◆ **GIVEN PASSAGE**
---

During the last year, I have been working on a book entitled Mystic Activists in which I explore and discuss how our spiritual practices such as prayer, contemplation, worship, and the like are absolutely essential to our work for social justice, specifically racial justice, in the United States. For me the process of writing this book has been a record of my own experiences with the integration of spirituality and activism, but also a deep learning experience of how activists who I have long admired like Dr. Martin Luther King and John Lewis, known best for the courageous acts defying the forces of racism, were also people of regular and deep prayer.

I write these words on January 20, the day we both remember Dr. King’s life and witness and observe Donald Trump’s inauguration to his second term as U.S. President. For many people, including me, this day is a day of tragic contrast between King’s vision of the Beloved Community characterized by love and justice for all people, and the meanness of a second Trump presidency where he has promised to deport thousands of undocumented citizens and to use his office to seek revenge against political opponents.

I have no illusions about Trump’s intentions as president. At the same time working on this book has reminded me that we have at our disposal a source of power often overlooked. A phrase that King often used in his speeches and sermons is the call to meet “physical force with soul force.” In fact, in King’s most well-known speech – the “I Have a Dream” speech – King says these words:

Let us not seek to satisfy our thirst for freedom by drinking from the cup of bitterness and hatred. We must forever conduct our struggle on the high plane of dignity and discipline. We must not allow our creative protest to degenerate into physical violence. Again and again, we must rise to the majestic heights of meeting physical force with soul force.

---

◆ **EXTRACTED MATERIAL**
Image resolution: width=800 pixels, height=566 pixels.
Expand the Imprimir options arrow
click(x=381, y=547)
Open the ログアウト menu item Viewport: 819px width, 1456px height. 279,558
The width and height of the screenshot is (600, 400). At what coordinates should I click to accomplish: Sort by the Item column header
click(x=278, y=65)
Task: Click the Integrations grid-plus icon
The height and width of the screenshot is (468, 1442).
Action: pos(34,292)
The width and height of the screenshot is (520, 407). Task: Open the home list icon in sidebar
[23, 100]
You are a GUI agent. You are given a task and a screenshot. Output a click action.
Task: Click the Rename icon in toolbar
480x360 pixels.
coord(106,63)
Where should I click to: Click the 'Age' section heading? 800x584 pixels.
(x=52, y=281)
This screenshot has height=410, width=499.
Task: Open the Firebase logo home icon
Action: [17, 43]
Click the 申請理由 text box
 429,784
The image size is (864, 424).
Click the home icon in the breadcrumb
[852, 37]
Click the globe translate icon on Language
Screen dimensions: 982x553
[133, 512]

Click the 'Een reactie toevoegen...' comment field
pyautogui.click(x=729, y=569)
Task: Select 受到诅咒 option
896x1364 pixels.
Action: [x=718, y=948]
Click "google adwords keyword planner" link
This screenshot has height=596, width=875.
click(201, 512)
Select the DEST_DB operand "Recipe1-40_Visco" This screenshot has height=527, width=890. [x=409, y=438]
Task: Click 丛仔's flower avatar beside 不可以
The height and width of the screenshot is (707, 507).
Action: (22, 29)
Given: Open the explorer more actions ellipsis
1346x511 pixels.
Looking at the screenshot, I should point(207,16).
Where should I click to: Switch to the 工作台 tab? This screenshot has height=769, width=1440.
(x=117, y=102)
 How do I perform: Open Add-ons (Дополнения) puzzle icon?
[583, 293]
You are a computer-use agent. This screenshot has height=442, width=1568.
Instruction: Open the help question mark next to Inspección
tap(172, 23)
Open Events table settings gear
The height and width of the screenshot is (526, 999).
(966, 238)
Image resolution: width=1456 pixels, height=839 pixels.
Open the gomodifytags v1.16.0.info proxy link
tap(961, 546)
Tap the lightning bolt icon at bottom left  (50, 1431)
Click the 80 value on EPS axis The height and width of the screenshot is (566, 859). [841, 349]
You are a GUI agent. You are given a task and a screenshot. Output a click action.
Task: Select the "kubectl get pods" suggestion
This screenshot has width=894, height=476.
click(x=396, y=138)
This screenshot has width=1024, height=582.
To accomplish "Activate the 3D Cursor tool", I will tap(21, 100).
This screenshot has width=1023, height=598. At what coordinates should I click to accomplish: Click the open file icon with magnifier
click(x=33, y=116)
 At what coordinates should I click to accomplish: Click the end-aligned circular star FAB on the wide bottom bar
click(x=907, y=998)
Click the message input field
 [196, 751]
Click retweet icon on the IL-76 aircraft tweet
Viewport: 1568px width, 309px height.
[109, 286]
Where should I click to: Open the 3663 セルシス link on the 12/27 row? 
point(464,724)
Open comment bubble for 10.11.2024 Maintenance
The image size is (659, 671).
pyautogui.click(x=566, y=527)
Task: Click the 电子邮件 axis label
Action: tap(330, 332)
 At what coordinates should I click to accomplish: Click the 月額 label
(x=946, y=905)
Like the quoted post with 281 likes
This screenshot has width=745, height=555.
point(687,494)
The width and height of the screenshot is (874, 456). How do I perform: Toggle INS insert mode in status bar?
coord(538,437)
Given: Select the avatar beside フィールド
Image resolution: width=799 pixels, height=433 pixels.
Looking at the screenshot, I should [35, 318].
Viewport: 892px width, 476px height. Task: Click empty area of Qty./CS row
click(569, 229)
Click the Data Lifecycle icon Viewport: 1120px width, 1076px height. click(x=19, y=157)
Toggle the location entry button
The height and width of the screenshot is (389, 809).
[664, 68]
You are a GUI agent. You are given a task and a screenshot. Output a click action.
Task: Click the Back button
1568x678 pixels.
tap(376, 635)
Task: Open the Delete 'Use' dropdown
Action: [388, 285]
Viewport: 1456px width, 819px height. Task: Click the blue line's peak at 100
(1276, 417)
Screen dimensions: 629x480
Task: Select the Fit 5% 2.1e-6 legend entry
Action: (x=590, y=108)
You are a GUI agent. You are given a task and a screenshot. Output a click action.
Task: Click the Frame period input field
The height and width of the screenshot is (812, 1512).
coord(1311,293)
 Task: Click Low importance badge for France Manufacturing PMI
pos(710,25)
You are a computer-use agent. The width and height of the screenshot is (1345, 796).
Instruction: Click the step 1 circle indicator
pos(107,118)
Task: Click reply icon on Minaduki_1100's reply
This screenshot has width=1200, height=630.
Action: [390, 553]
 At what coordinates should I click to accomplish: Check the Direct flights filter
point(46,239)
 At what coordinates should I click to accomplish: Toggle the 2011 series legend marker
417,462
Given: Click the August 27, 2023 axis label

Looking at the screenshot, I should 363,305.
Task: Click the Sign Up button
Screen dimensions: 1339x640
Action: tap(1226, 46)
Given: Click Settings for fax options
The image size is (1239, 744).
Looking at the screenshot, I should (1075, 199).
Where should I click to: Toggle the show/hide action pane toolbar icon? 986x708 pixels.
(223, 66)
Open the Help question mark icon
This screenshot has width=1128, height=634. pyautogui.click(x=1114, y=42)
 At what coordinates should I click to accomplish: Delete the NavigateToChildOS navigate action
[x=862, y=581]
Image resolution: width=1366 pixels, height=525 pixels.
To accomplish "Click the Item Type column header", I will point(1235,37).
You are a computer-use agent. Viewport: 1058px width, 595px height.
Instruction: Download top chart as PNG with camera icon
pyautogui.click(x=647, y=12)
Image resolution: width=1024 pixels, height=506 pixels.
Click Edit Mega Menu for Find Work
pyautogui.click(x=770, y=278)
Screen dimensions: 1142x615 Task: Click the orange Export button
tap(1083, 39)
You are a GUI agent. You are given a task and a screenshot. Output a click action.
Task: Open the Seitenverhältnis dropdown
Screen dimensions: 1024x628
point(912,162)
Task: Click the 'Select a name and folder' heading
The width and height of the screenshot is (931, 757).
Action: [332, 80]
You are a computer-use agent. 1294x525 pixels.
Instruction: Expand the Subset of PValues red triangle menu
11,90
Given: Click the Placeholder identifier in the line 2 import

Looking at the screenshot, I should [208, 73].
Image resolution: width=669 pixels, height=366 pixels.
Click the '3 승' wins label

---

◆ **DIRECTIONS**
Please repeat the part of the passage on prayer and activism that opens with "I write these" and closes with "against political opponents.", swapping "inauguration" for "swearing-in".

◆ **TASK RESULT**
I write these words on January 20, the day we both remember Dr. King’s life and witness and observe Donald Trump’s swearing-in to his second term as U.S. President. For many people, including me, this day is a day of tragic contrast between King’s vision of the Beloved Community characterized by love and justice for all people, and the meanness of a second Trump presidency where he has promised to deport thousands of undocumented citizens and to use his office to seek revenge against political opponents.